18      De door verzoekers ter ondersteuning van hun beroep aangevoerde middelen moeten in het licht van deze beginselen worden onderzocht. Het Gerecht acht het zinvol te beginnen met het onderzoek van het tweede middel.

19      In het kader van het tweede middel betogen verzoekers in wezen dat de ECB in het bestreden besluit een onjuiste uitlegging heeft gegeven aan de in artikel 4, lid 3, eerste alinea, van besluit 2004/258 neergelegde uitzondering inzake de bescherming van documenten voor intern gebruik. Bijgevolg heeft de ECB eveneens inbreuk gemaakt op hun recht op toegang tot documenten dat voortvloeit uit artikel 15, lid 3, vierde alinea, VWEU juncto artikel 2, lid 1, van besluit 2004/258.

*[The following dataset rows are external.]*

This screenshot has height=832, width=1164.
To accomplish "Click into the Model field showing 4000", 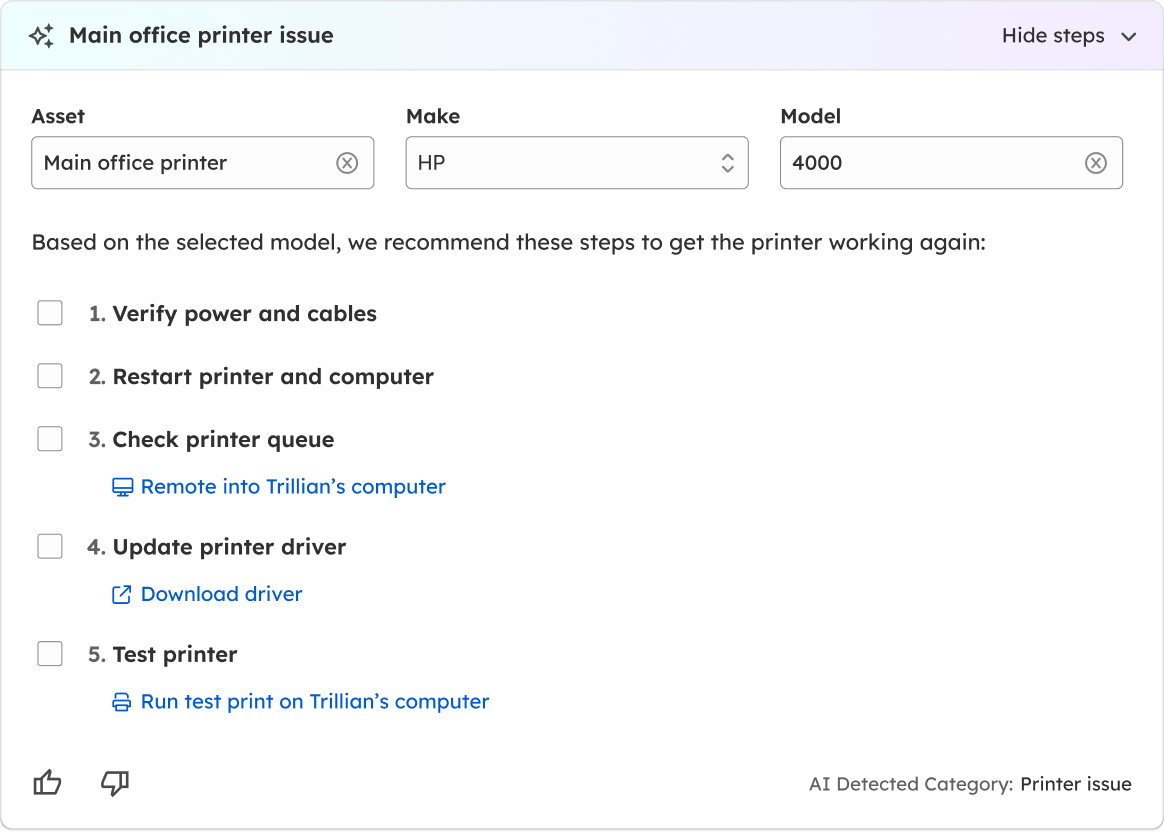I will [x=930, y=163].
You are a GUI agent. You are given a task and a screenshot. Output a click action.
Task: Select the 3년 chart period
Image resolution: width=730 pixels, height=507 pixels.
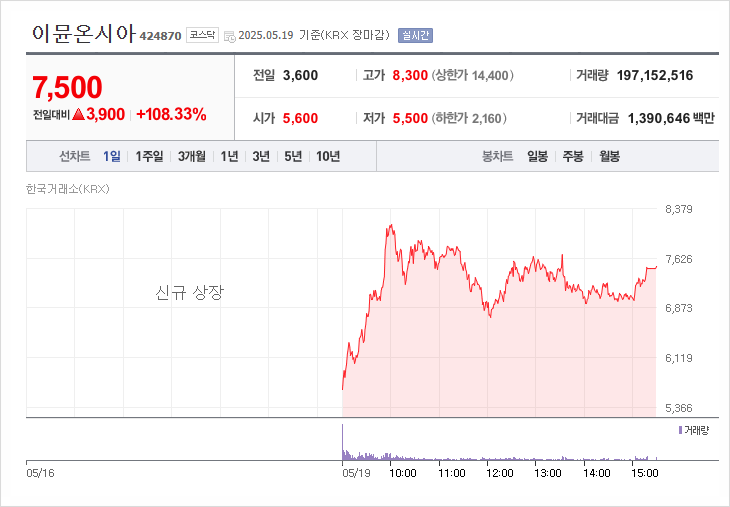(x=261, y=156)
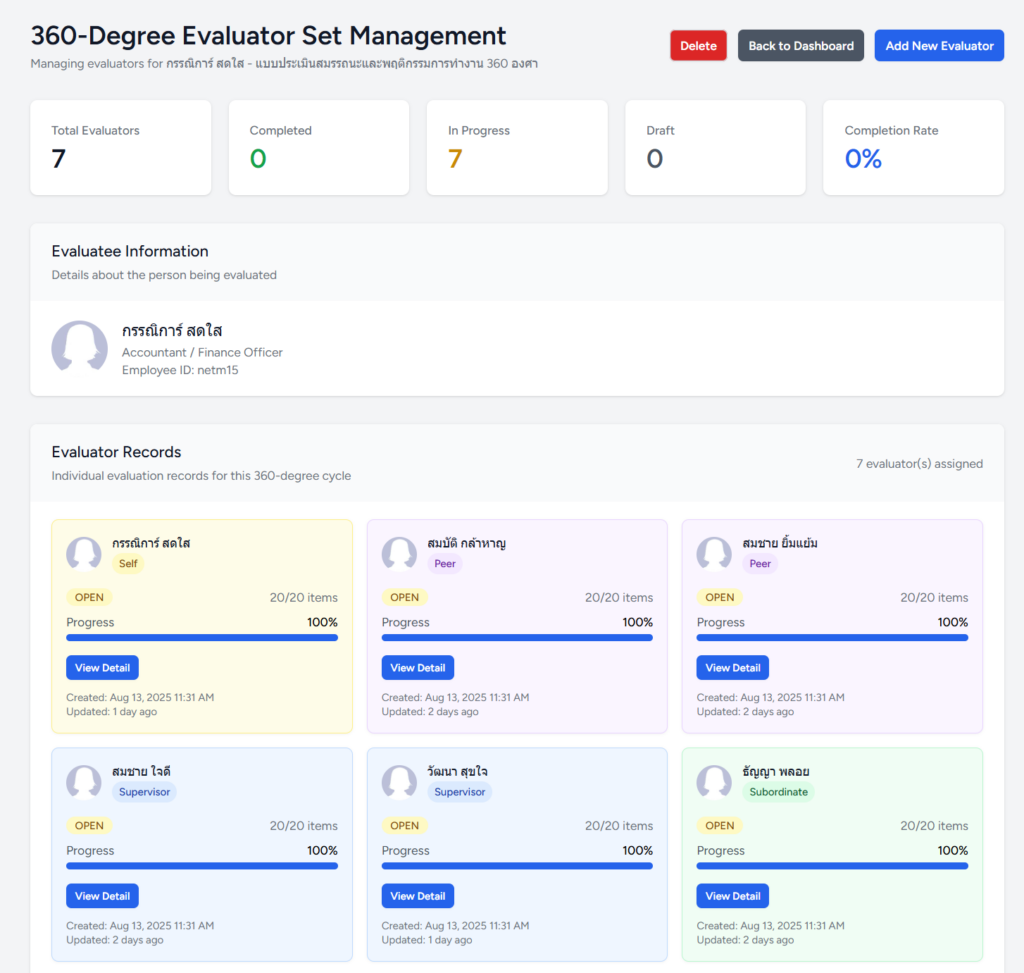Open View Detail for supervisor สมชาย ใจดี
Viewport: 1024px width, 973px height.
pyautogui.click(x=102, y=896)
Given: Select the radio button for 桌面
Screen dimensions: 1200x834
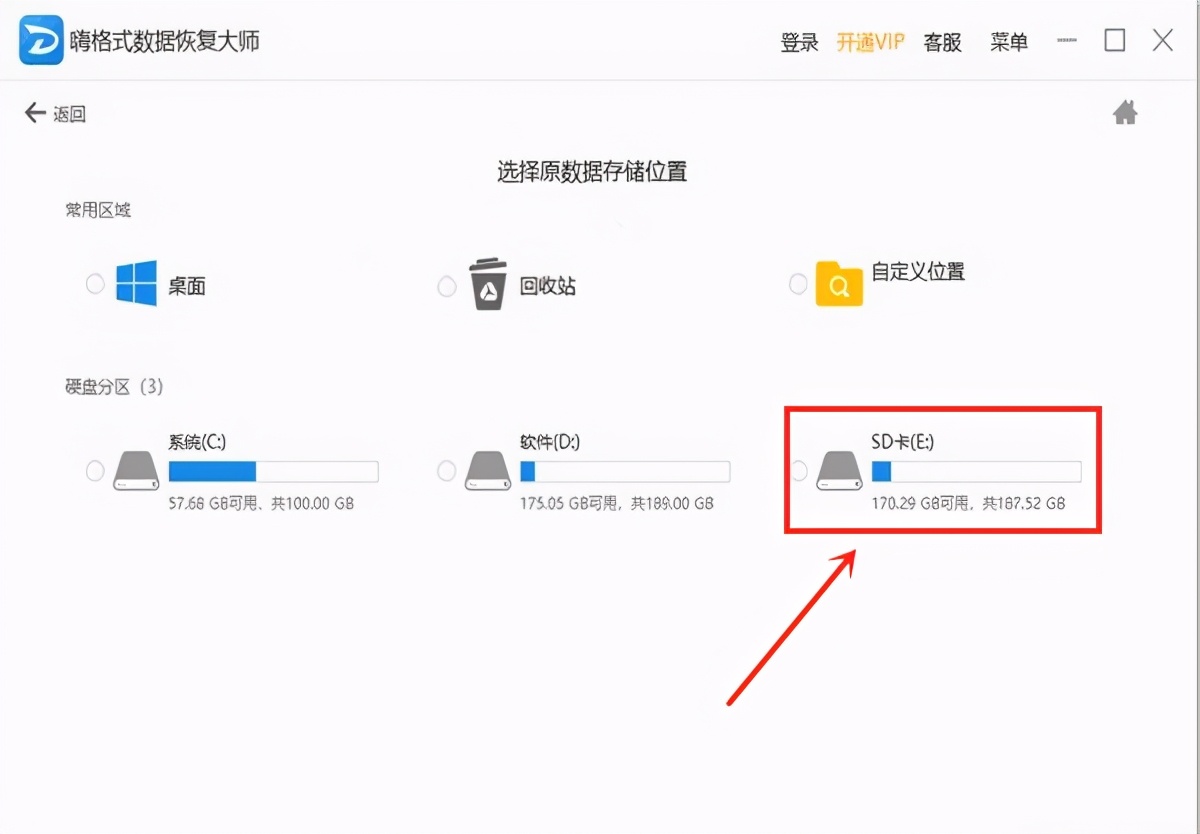Looking at the screenshot, I should [95, 285].
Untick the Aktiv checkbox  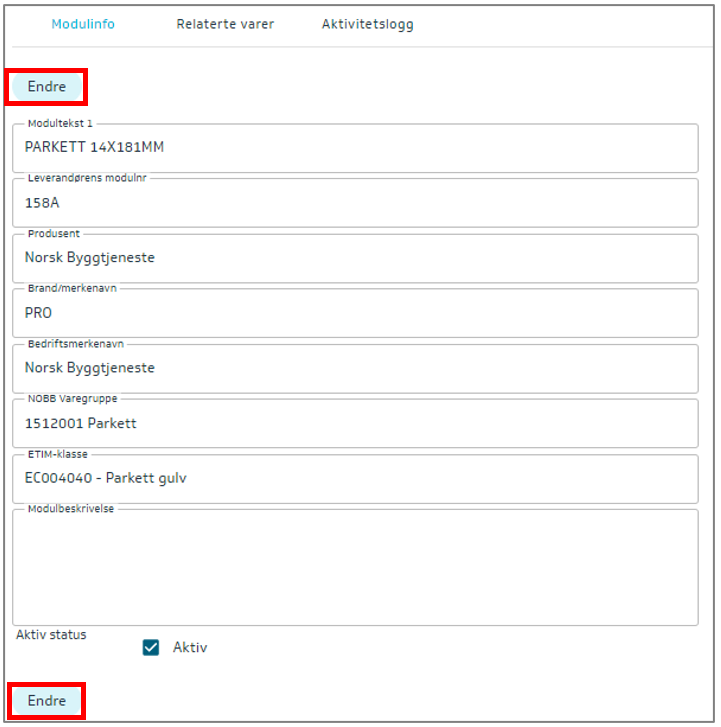pyautogui.click(x=151, y=647)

20      Dit middel bestaat uit twee onderdelen. Het eerste onderdeel is gebaseerd op een onjuiste toepassing van de uitzondering inzake de bescherming van documenten voor intern gebruik. Het tweede onderdeel berust op het bestaan van een hoger openbaar belang dat openbaarmaking van het litigieuze document gebiedt.

 Eerste onderdeel van het tweede middel: onjuiste toepassing van de uitzondering inzake de bescherming van documenten voor intern gebruik

21      In de eerste plaats betogen verzoekers dat de uitzondering inzake de bescherming van documenten voor intern gebruik in het onderhavige geval niet van toepassing is. Uit de bewoordingen van artikel 4, lid 3, eerste alinea, van besluit 2004/258 blijkt volgens hen dat dit artikel uitsluitend van toepassing is op documenten voor intern gebruik die geen juridische adviezen zijn. Juridische adviezen vallen onder een andere uitzondering, te weten de in artikel 4, lid 2, tweede streepje, van besluit 2004/258 neergelegde uitzondering inzake de bescherming van juridisch advies. Deze uitzondering is dus een lex specialis ten opzichte van de uitzondering inzake de bescherming van documenten voor intern gebruik.

22      In de tweede plaats voeren verzoekers aan dat in casu hoe dan ook niet is voldaan aan de voorwaarden voor de toepassing van de uitzondering inzake de bescherming van documenten voor intern gebruik. Het litigieuze document is namelijk geen intern document. Daarbij komt dat het litigieuze document geen verband houdt met een administratieve, gerechtelijke of wetgevende procedure in het kader waarvan het zou zijn bestemd voor intern gebruik als document ter voorbereiding van het uiteindelijke besluit.

23      In de derde plaats betogen verzoekers dat het bestreden besluit geen motivering bevat waaruit voldoende blijkt dat het door de uitzondering inzake documenten voor intern gebruik beschermde belang wordt ondermijnd. De hypothetische argumentatie in het bestreden besluit is namelijk niet in overeenstemming met de in de rechtspraak geformuleerde vereisten, aangezien in het bestreden besluit niet wordt toegelicht hoe openbaarmaking van het litigieuze document de ruimte van de ECB om na te denken zou kunnen beperken. Bovendien zijn de met betrekking tot het toekomstige belang van het litigieuze document aangevoerde argumenten volgens verzoekers niet ter zake dienend, omdat de bewoordingen van artikel 14.4 van het Protocol betreffende de statuten van het Europees Stelsel van centrale banken (ESCB) en van de ECB (hierna: „Protocol betreffende het ESCB en de ECB”) niet zijn gewijzigd.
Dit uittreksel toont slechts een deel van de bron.